The Poker Club was one of several clubs at the heart of the Scottish Enlightenment where many associated with that movement met and exchanged views in a convivial atmosphere.

History
The Poker Club was created in 1762 out of the ashes of The Select Society.

The Poker was the name given to the Militia Club at its third or fourth meeting. The Militia was formed in Edinburgh to promote the cause of establishing a militia in Scotland. It was thought that the formation of a democratic national force was essential to grace the dignity of the nation and the aim was to make up for the omission of that provision in the Militia Act of 1757 which applied only to England and the Scottish Militia Bill which was rejected in April 1760. The aim of the club provoked some unwelcome opposition and, at the suggestion of Adam Smith the name was changed so as to be enigmatic to the general public. Much as a fireplace poker stirs a fire to flame up, The Poker was to "stir up" the militia question.

David Hume could well find the company of The Poker a relief from a 
skeptical depression –  "Most fortunately it happens that since reason is incapable of dispelling these clouds, nature herself suffices to that purpose ... I dine, I play a game of backgammon, I converse, and am merry with my friends; and when after three or four hours amusement, I return to these speculations, they appear so cold, and strain'd, and ridiculous, that I cannot find it in my heart to enter into them any farther."

As to why the club collapsed, Adam Smith said, "Divided counsels and diminished zeal supply, no doubt, the main reason for the decay of the Poker Club," but he also mentioned the rising costs to members.

* **Goal**: Reproduce the Poker Club passage word for word between "The Poker was the" and "the militia question.", inclusive.

* **Dataset**:
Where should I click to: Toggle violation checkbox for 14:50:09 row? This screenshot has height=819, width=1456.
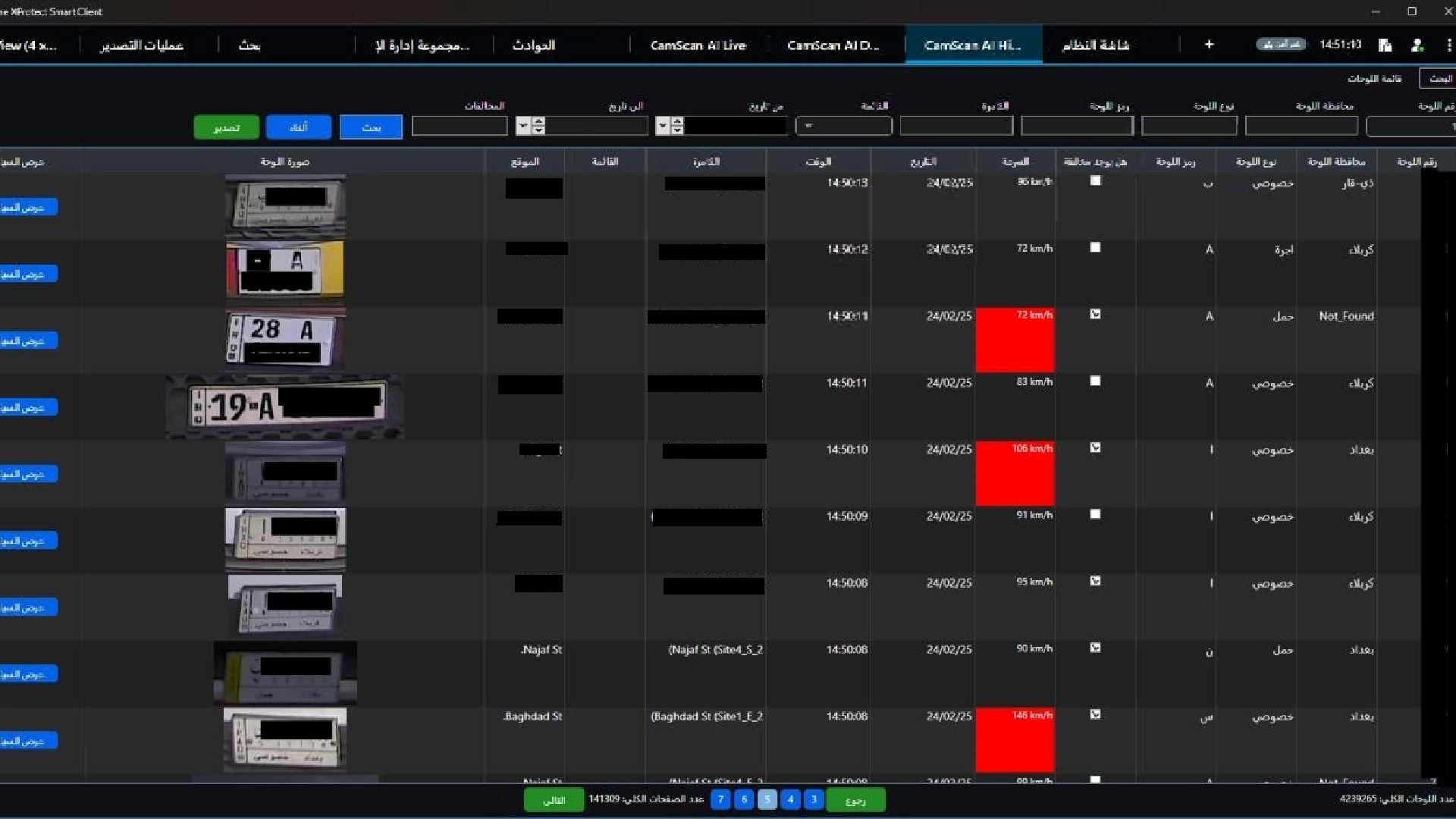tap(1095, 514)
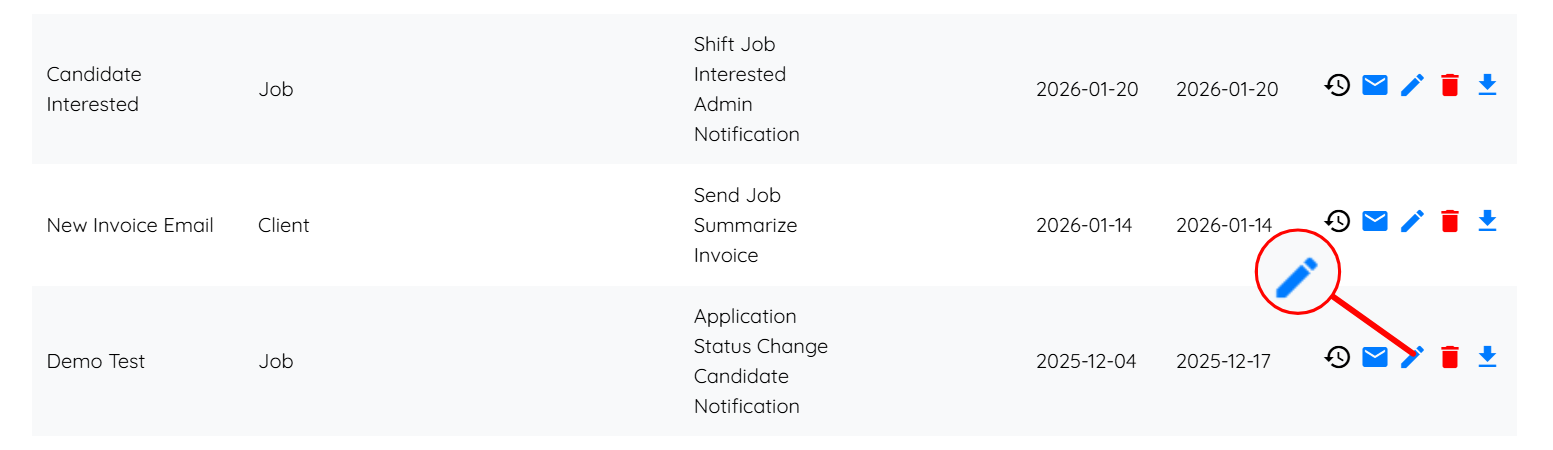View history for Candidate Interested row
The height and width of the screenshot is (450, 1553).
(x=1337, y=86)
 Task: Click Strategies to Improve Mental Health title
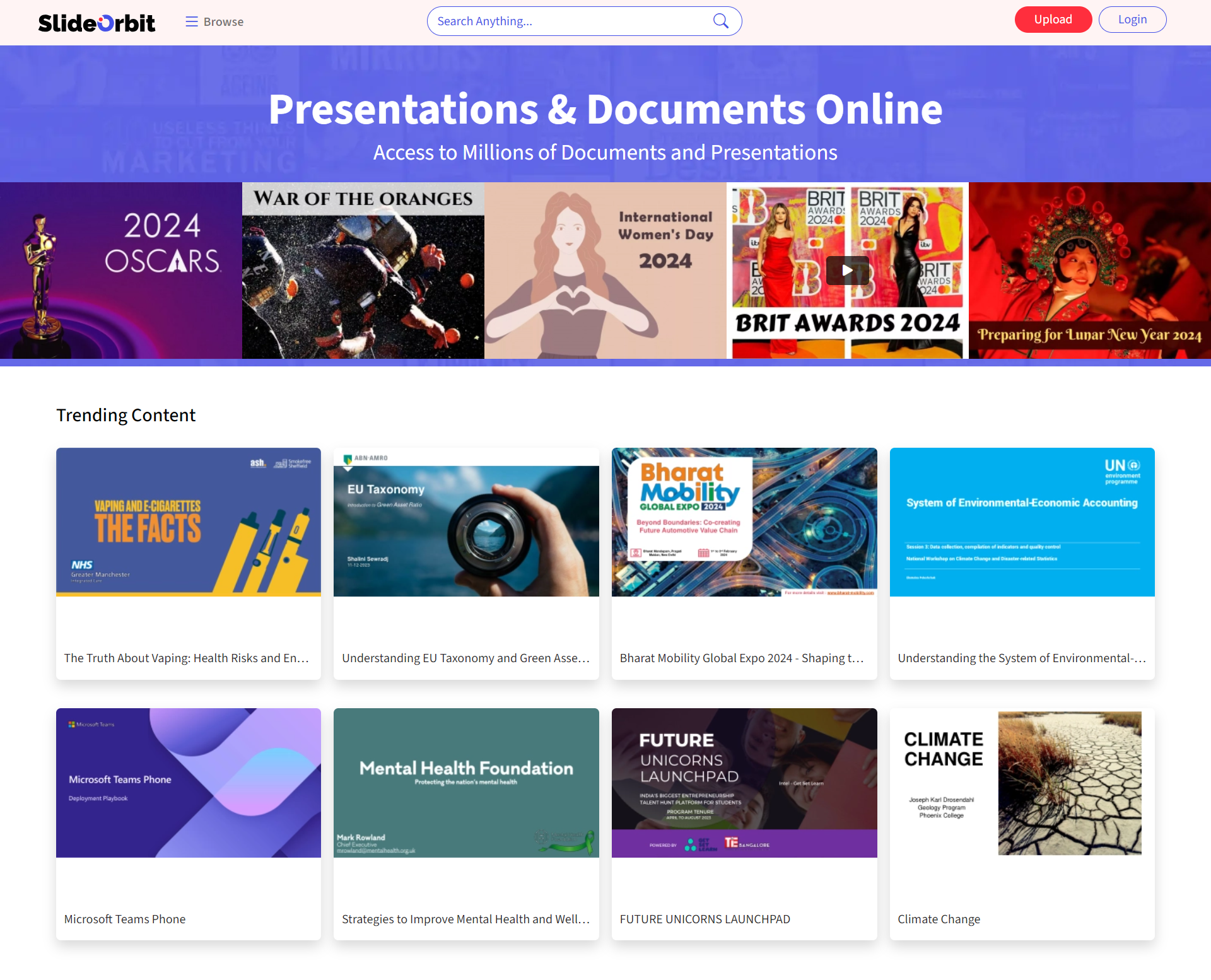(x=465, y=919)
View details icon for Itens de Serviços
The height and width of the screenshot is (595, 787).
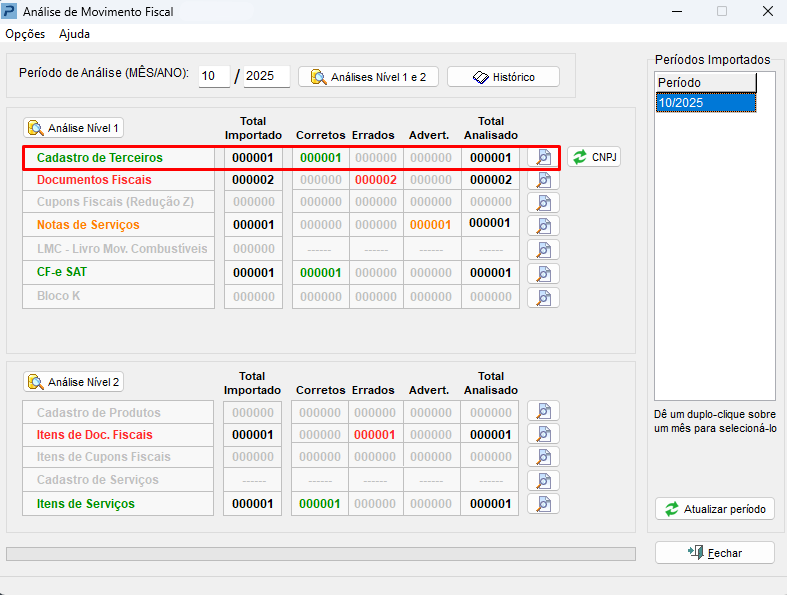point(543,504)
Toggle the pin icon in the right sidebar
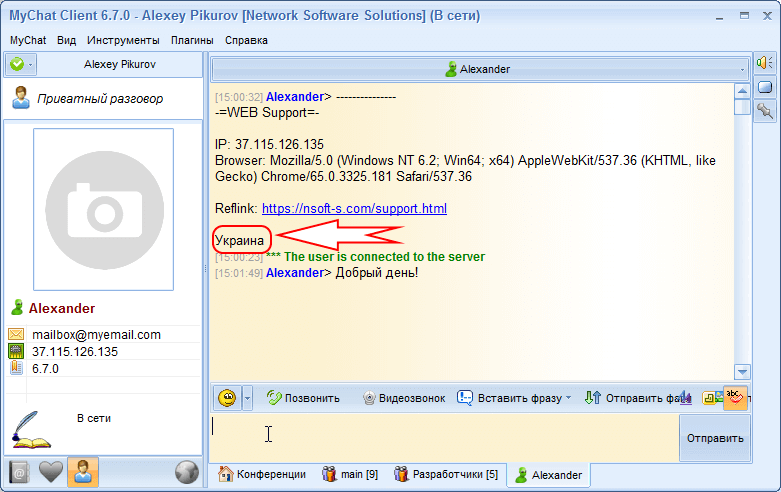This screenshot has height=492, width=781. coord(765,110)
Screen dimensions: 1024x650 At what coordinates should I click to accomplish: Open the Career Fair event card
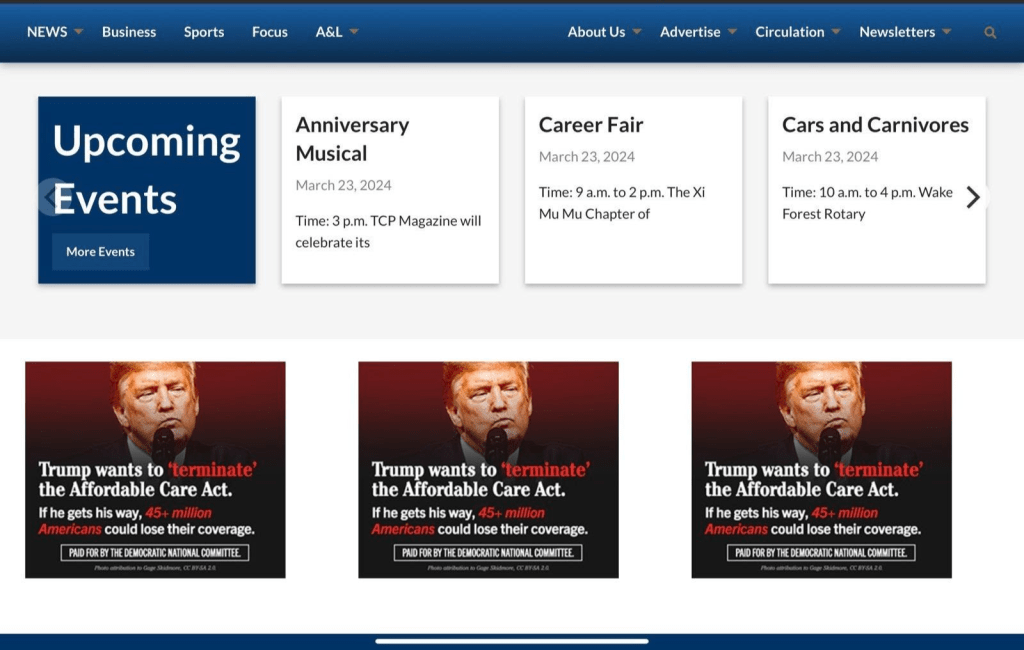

* **Final result**:
The Poker was the name given to the Militia Club at its third or fourth meeting. The Militia was formed in Edinburgh to promote the cause of establishing a militia in Scotland. It was thought that the formation of a democratic national force was essential to grace the dignity of the nation and the aim was to make up for the omission of that provision in the Militia Act of 1757 which applied only to England and the Scottish Militia Bill which was rejected in April 1760. The aim of the club provoked some unwelcome opposition and, at the suggestion of Adam Smith the name was changed so as to be enigmatic to the general public. Much as a fireplace poker stirs a fire to flame up, The Poker was to "stir up" the militia question.